Entries for locating words and elements:
━━━━━━━━━━━━━━━━━━━━

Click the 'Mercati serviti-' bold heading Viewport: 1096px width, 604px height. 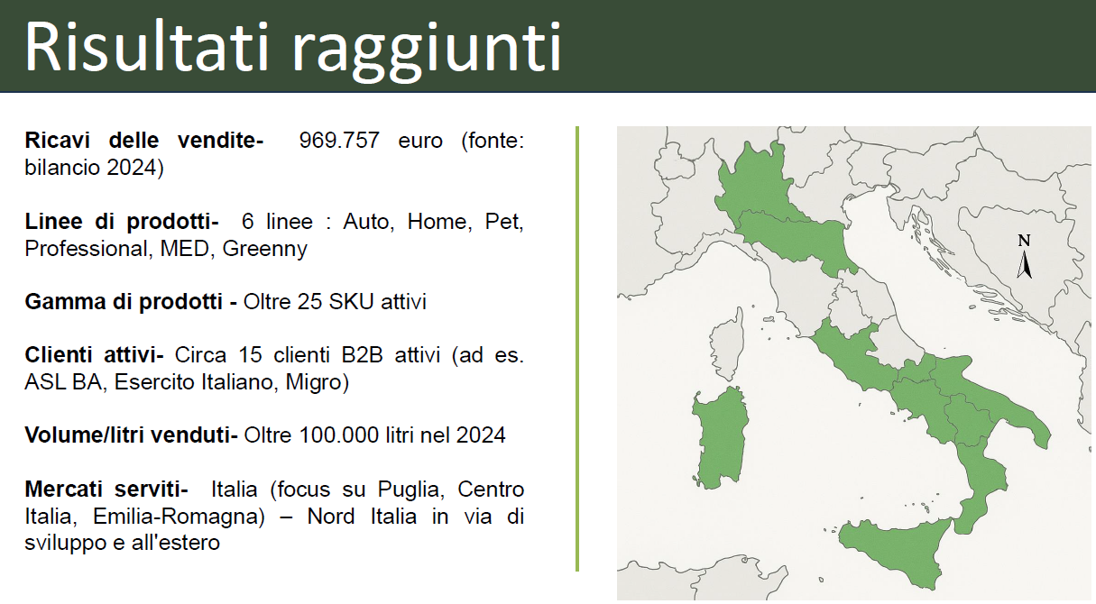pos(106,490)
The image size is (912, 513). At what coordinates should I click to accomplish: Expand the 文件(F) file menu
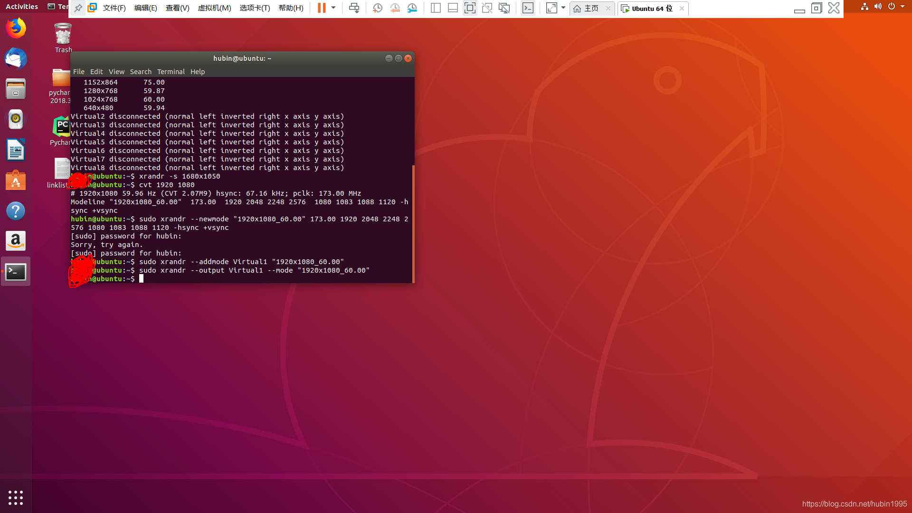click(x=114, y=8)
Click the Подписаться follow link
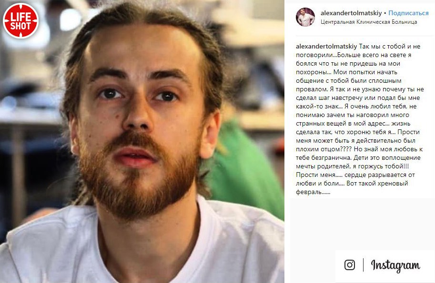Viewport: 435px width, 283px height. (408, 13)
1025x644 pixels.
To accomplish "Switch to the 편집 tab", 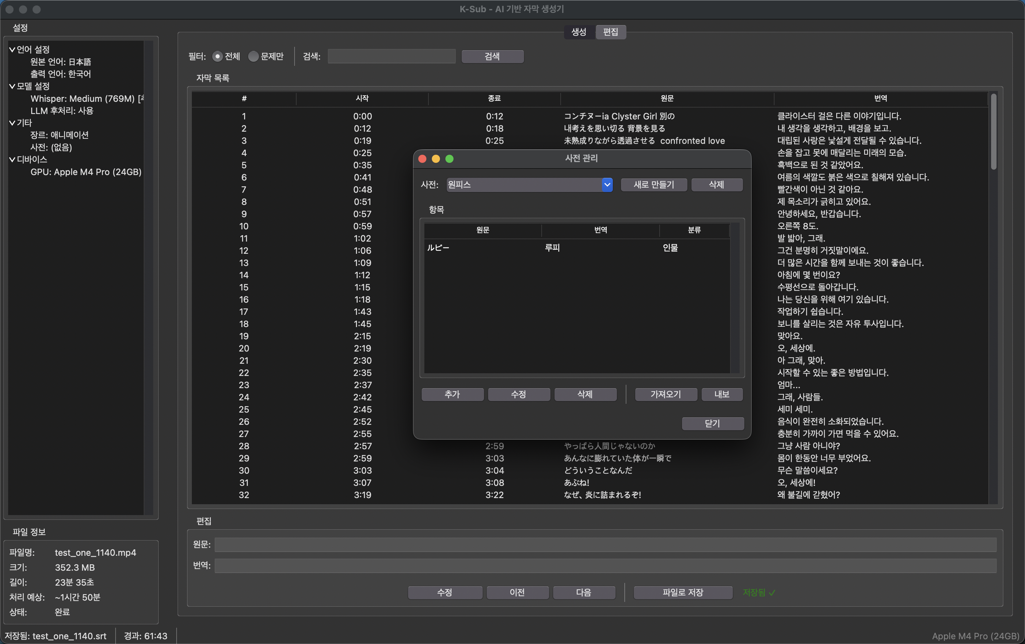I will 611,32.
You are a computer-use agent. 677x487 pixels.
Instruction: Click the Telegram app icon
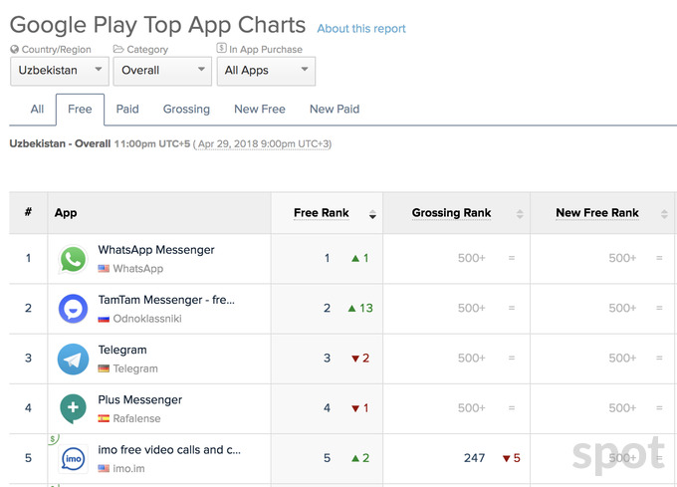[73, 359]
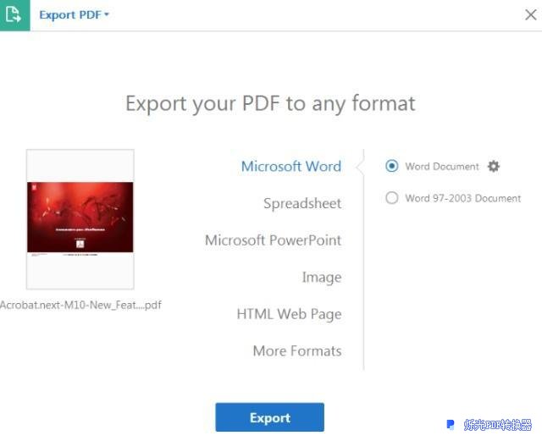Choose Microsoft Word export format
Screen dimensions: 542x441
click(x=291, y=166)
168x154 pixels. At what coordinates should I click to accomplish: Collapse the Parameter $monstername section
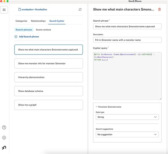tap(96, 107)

━━━━━━━━━━━━━━━━━━━━

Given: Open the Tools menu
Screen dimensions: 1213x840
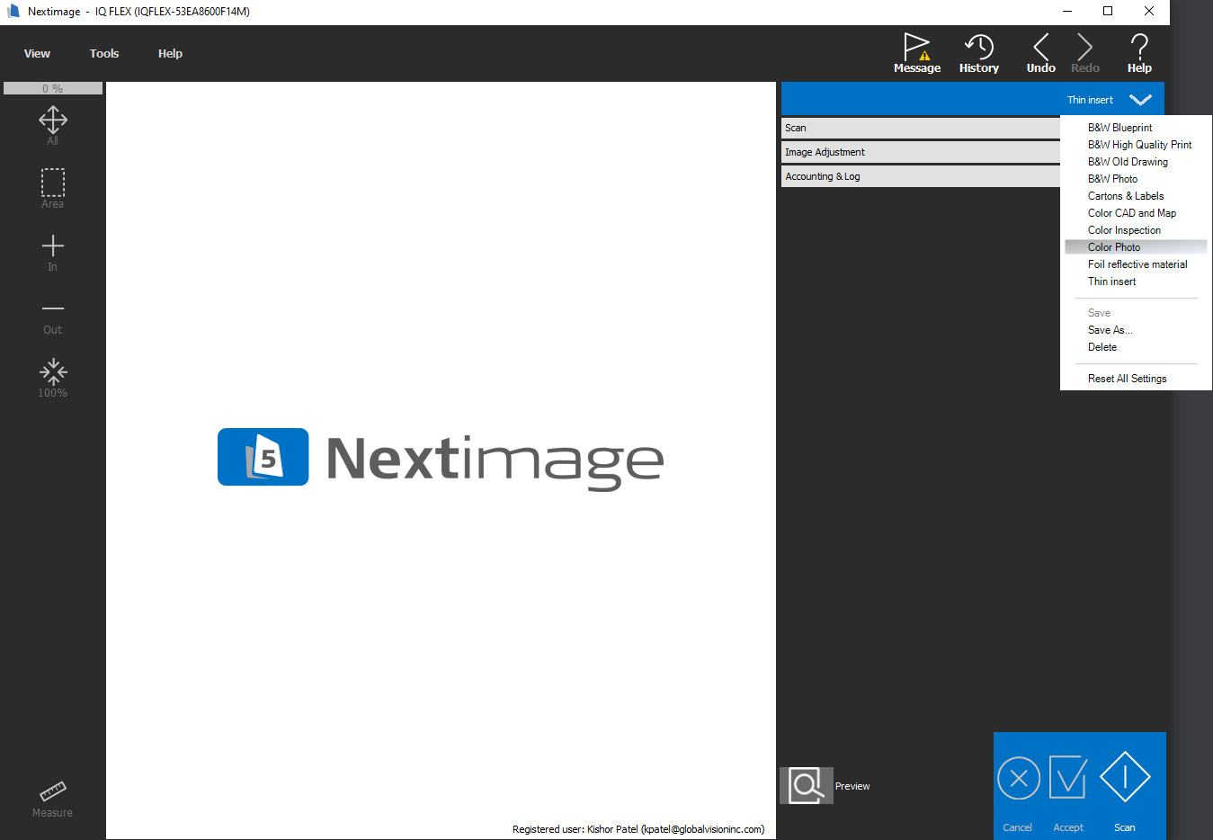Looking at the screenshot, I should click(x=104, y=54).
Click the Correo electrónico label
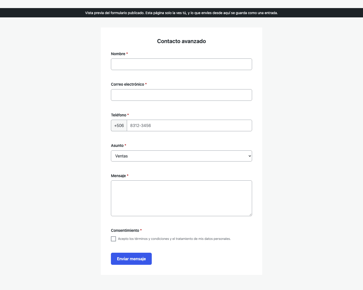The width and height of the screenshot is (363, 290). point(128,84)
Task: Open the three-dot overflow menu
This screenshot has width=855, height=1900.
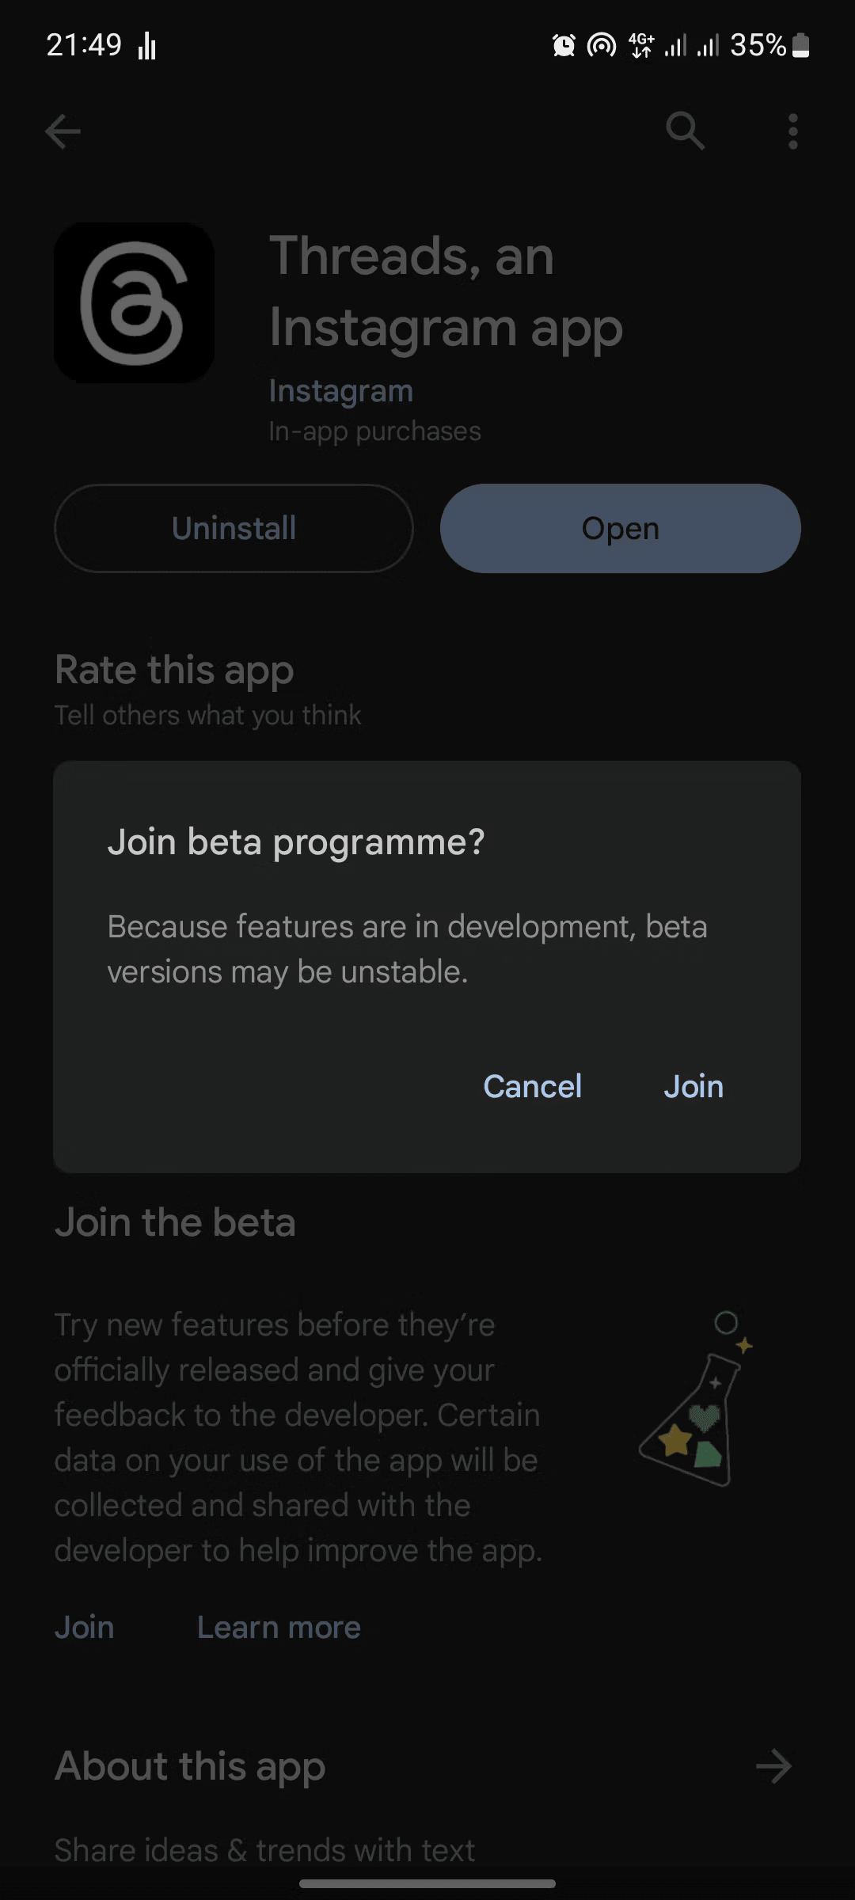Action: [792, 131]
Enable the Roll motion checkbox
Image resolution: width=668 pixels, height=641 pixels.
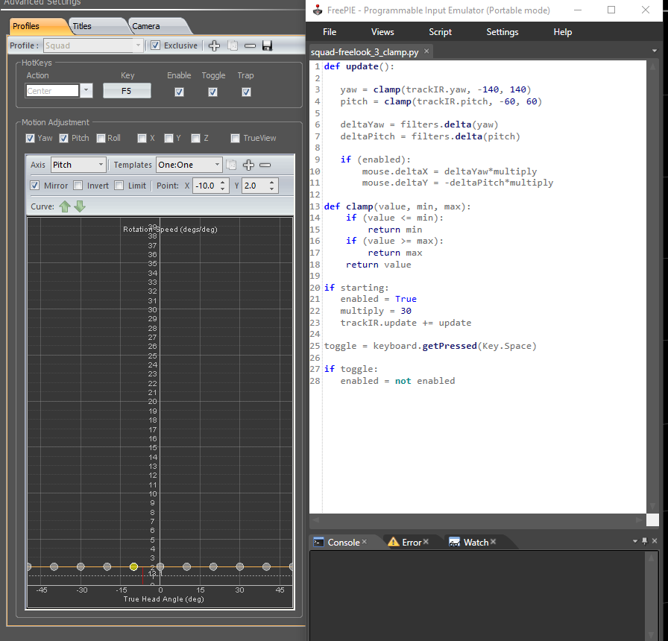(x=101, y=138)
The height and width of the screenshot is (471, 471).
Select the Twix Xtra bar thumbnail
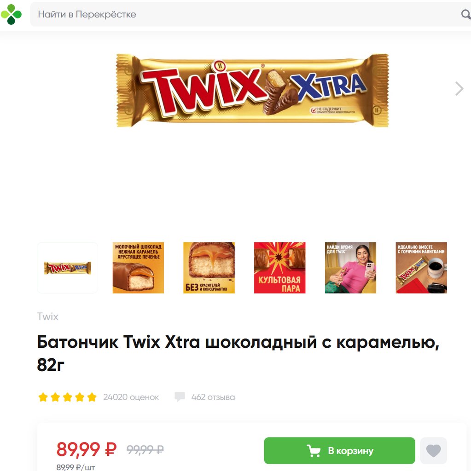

━━━━━━━━━━━━━━━━━━━━

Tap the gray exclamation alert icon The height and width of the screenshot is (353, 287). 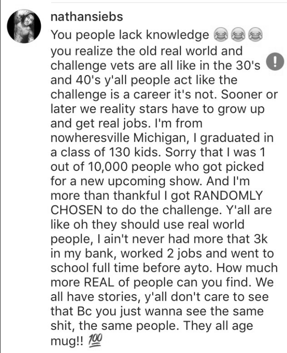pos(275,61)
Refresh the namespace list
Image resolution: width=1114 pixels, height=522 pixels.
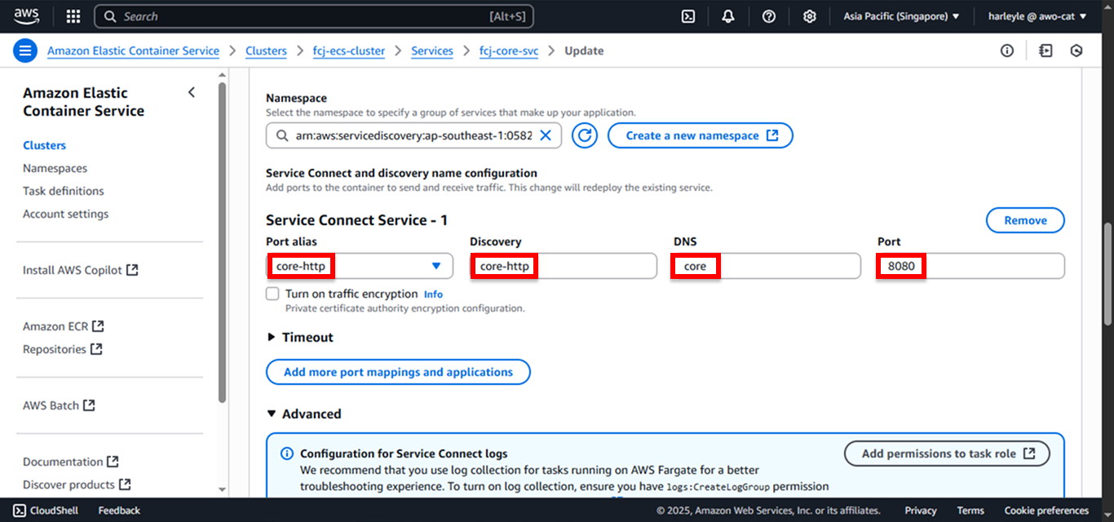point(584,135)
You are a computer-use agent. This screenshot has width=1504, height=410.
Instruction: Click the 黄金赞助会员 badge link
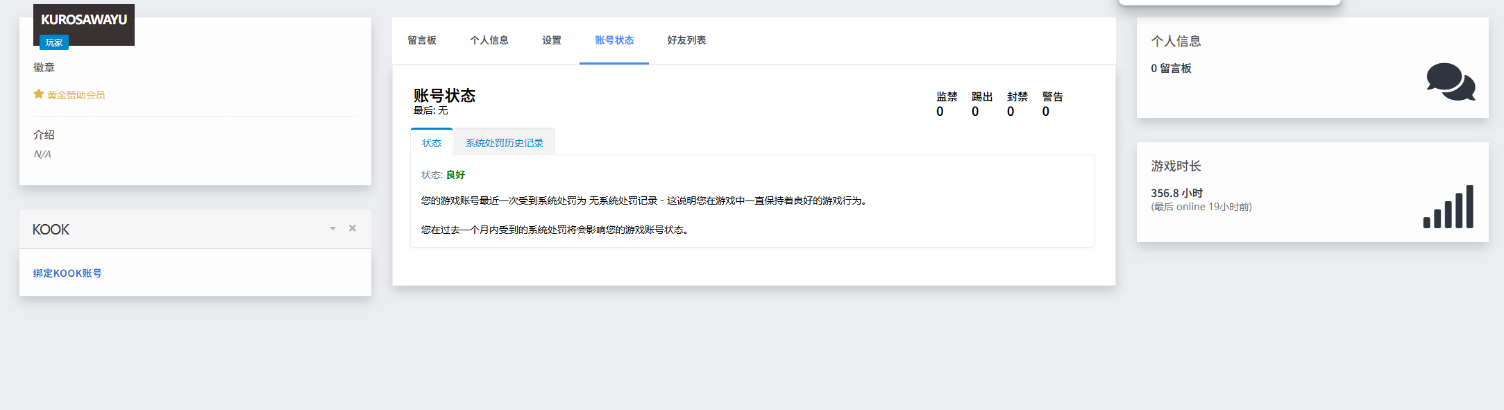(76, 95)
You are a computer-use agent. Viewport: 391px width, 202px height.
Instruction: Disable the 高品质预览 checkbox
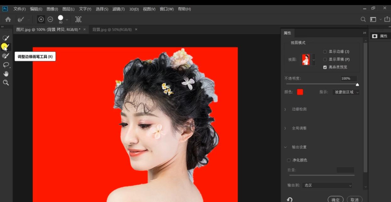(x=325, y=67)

━━━━━━━━━━━━━━━━━━━━

- [GIVEN TASK]
Write out the part of the records above that opens with the line containing "You are a computer-use agent. Viewport: 391px" and closes with the line containing "(x=325, y=67)", keeping every line unchanged and leaving the pictures out.

- [EXPECTED ANSWER]
You are a computer-use agent. Viewport: 391px width, 202px height.
Instruction: Disable the 高品质预览 checkbox
(x=325, y=67)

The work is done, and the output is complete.